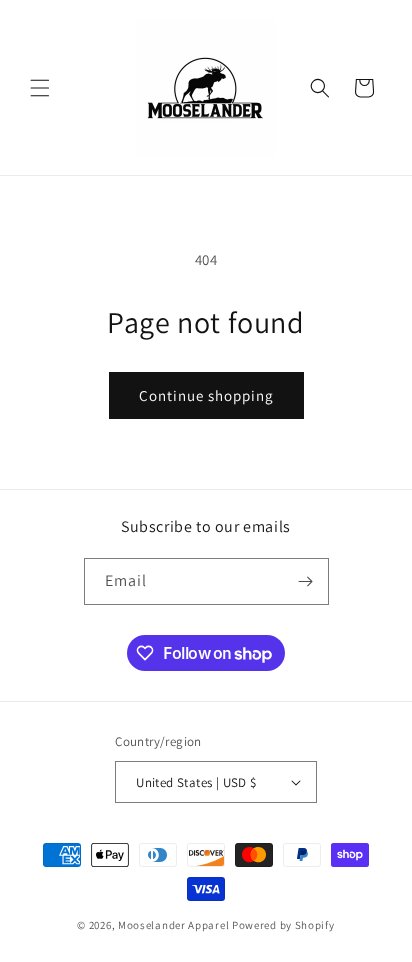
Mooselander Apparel (173, 925)
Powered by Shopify (283, 925)
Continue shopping (206, 395)
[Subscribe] (306, 581)
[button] (40, 88)
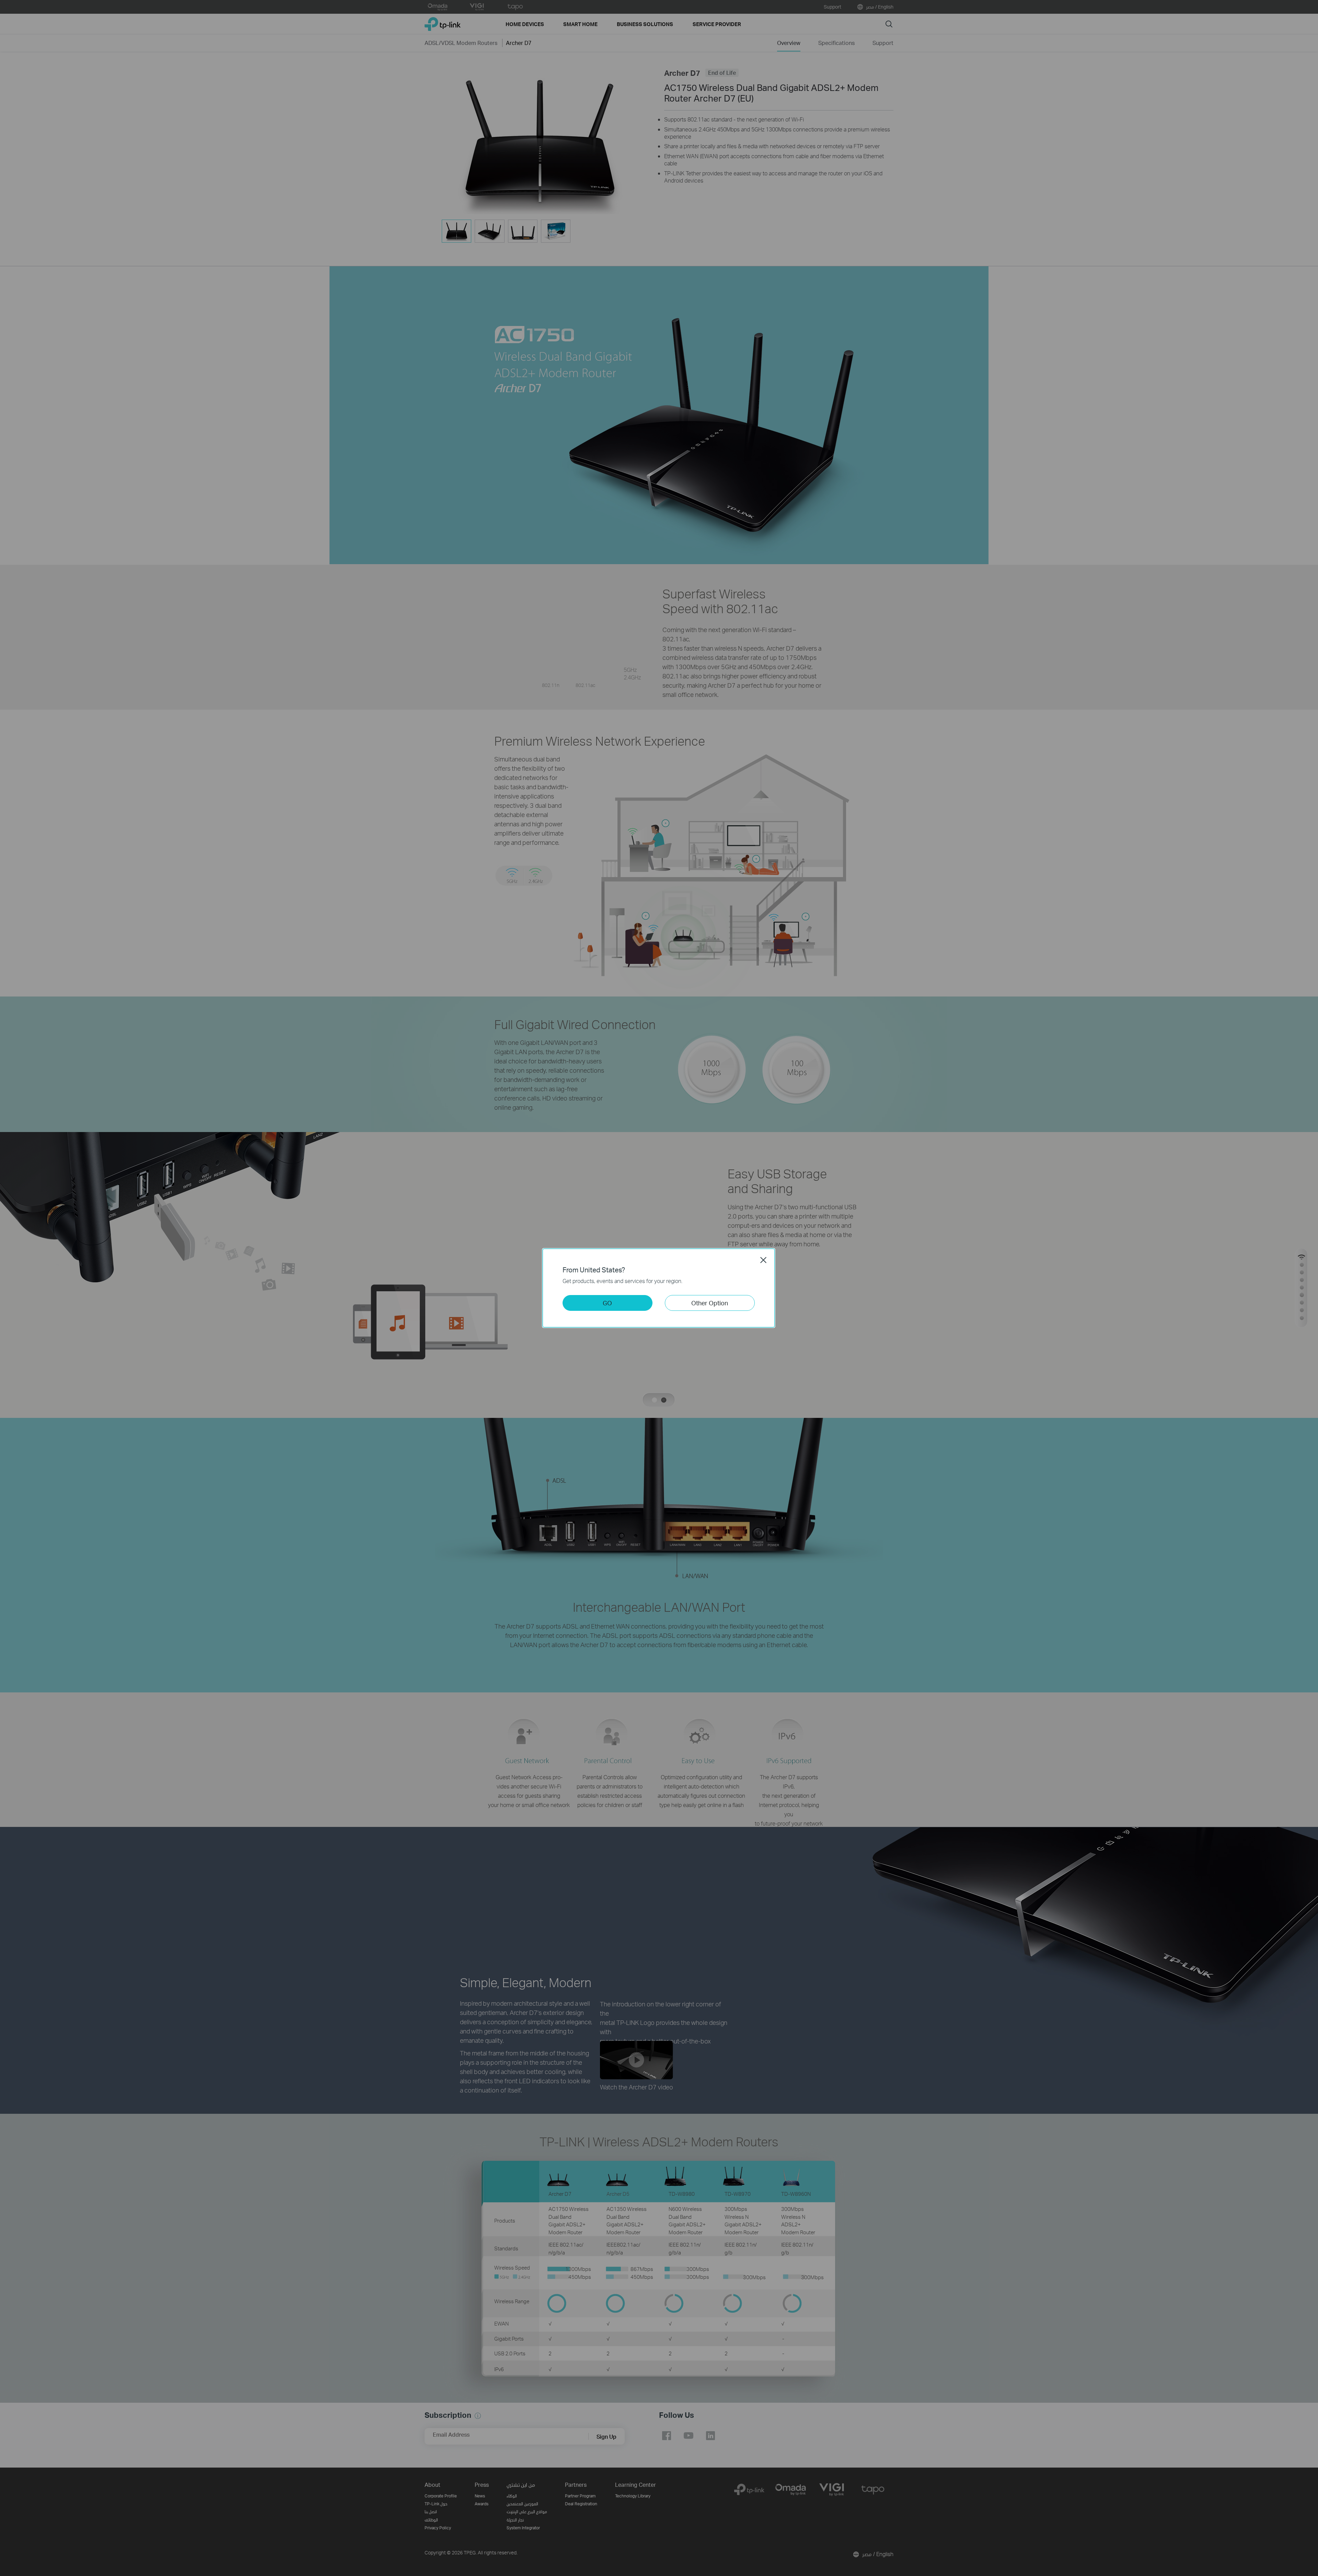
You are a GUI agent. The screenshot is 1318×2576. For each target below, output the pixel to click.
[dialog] (659, 1288)
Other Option (709, 1303)
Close (763, 1260)
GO (607, 1303)
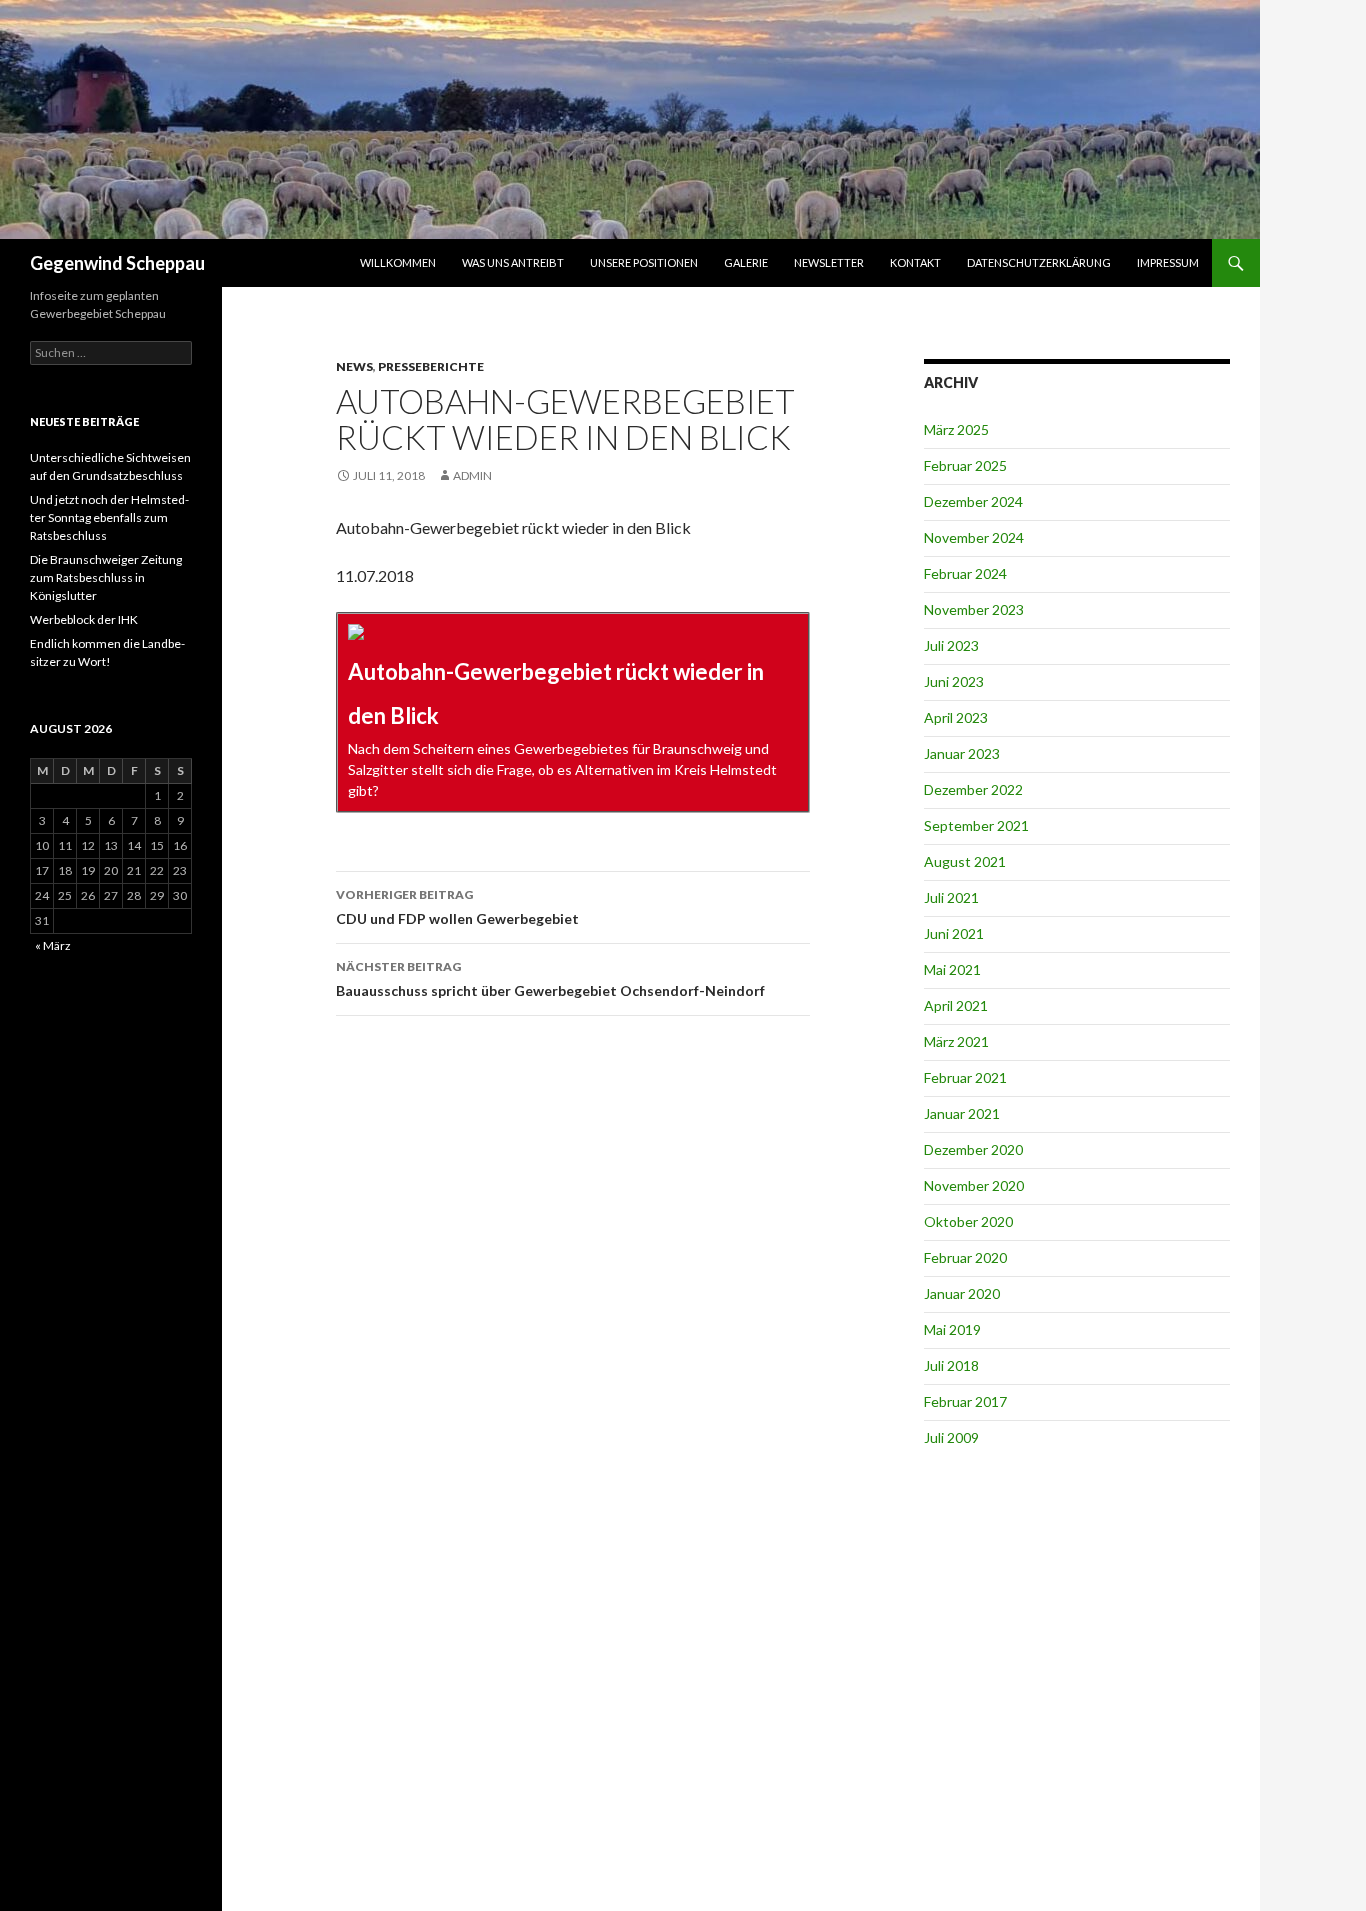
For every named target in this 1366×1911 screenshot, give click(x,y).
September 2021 (976, 825)
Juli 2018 (951, 1365)
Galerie (746, 262)
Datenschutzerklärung (1039, 262)
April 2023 (956, 717)
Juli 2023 (951, 645)
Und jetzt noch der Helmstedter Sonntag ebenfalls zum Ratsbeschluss (109, 517)
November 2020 (974, 1185)
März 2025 (956, 429)
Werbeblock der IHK (84, 619)
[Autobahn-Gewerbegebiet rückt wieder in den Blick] (573, 712)
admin (472, 475)
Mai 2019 (952, 1329)
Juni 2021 (954, 933)
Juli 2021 (951, 897)
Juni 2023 (954, 681)
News (354, 366)
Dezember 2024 (973, 501)
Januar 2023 (962, 753)
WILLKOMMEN (398, 262)
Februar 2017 (965, 1401)
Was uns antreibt (513, 262)
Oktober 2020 (968, 1221)
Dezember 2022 (973, 789)
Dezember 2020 (973, 1149)
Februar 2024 (965, 573)
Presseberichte (431, 366)
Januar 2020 (962, 1293)
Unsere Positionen (644, 262)
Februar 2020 (965, 1257)
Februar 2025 (965, 465)
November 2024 (974, 537)
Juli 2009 (951, 1437)
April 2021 (956, 1005)
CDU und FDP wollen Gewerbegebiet (457, 907)
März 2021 (956, 1041)
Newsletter (829, 262)
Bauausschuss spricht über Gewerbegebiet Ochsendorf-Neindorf (550, 979)
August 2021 (965, 861)
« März (53, 945)
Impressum (1168, 262)
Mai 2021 (952, 969)
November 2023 (974, 609)
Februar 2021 (965, 1077)
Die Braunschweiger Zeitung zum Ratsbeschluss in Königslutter (106, 577)
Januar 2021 (962, 1113)
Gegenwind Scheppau (117, 263)
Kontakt (915, 262)
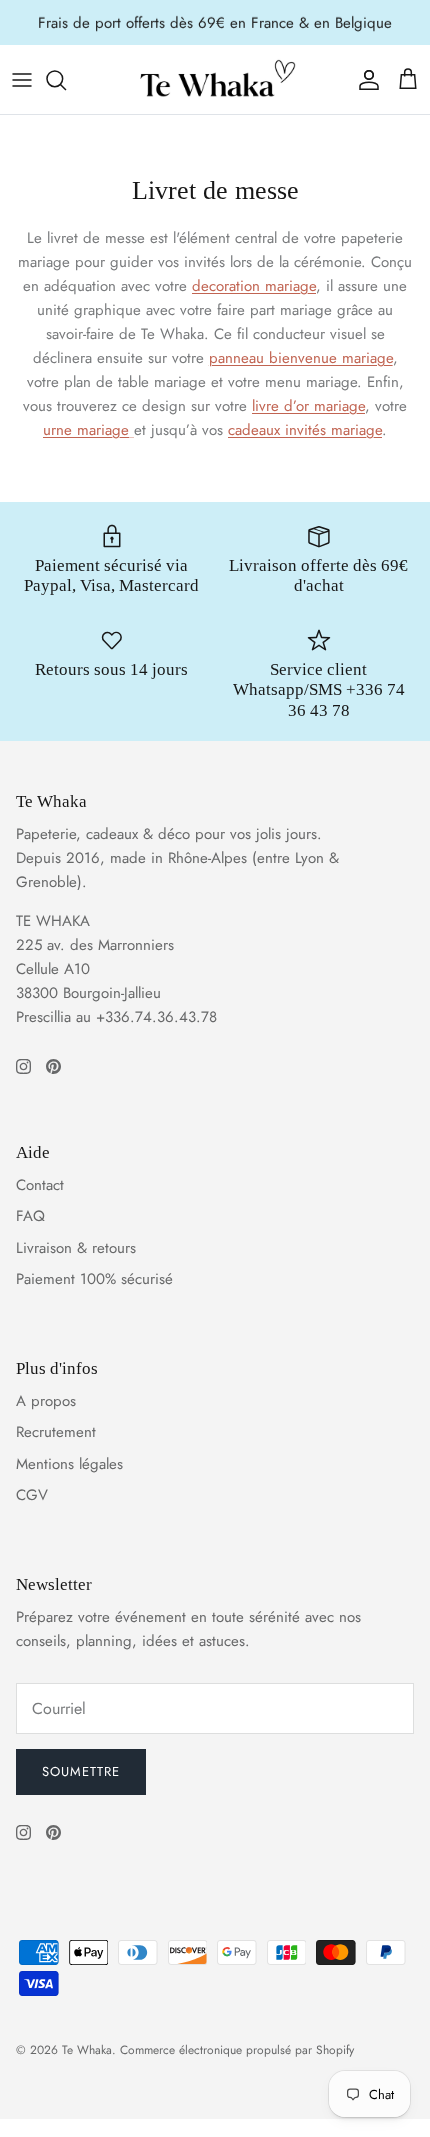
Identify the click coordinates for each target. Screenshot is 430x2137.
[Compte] (364, 80)
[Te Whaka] (215, 79)
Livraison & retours (76, 1248)
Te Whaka (87, 2050)
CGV (32, 1495)
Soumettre (81, 1771)
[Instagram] (23, 1066)
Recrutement (56, 1432)
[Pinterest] (53, 1066)
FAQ (30, 1216)
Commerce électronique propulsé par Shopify (237, 2050)
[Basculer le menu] (22, 80)
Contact (40, 1185)
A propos (46, 1401)
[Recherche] (66, 80)
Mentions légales (69, 1464)
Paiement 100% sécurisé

#####

## Work task
Exactly the lines from the one with "Januar 2021 (962, 1113)" through the end of the entries above must be written out, and no pictures may be included.

## Answer to this problem
Januar 2021 (962, 1113)
Gegenwind Scheppau (117, 263)
Kontakt (915, 262)
Identify the click coordinates for each target. Screenshot is 430x2137.
[Compte] (364, 80)
[Te Whaka] (215, 79)
Livraison & retours (76, 1248)
Te Whaka (87, 2050)
CGV (32, 1495)
Soumettre (81, 1771)
[Instagram] (23, 1066)
Recrutement (56, 1432)
[Pinterest] (53, 1066)
FAQ (30, 1216)
Commerce électronique propulsé par Shopify (237, 2050)
[Basculer le menu] (22, 80)
Contact (40, 1185)
A propos (46, 1401)
[Recherche] (66, 80)
Mentions légales (69, 1464)
Paiement 100% sécurisé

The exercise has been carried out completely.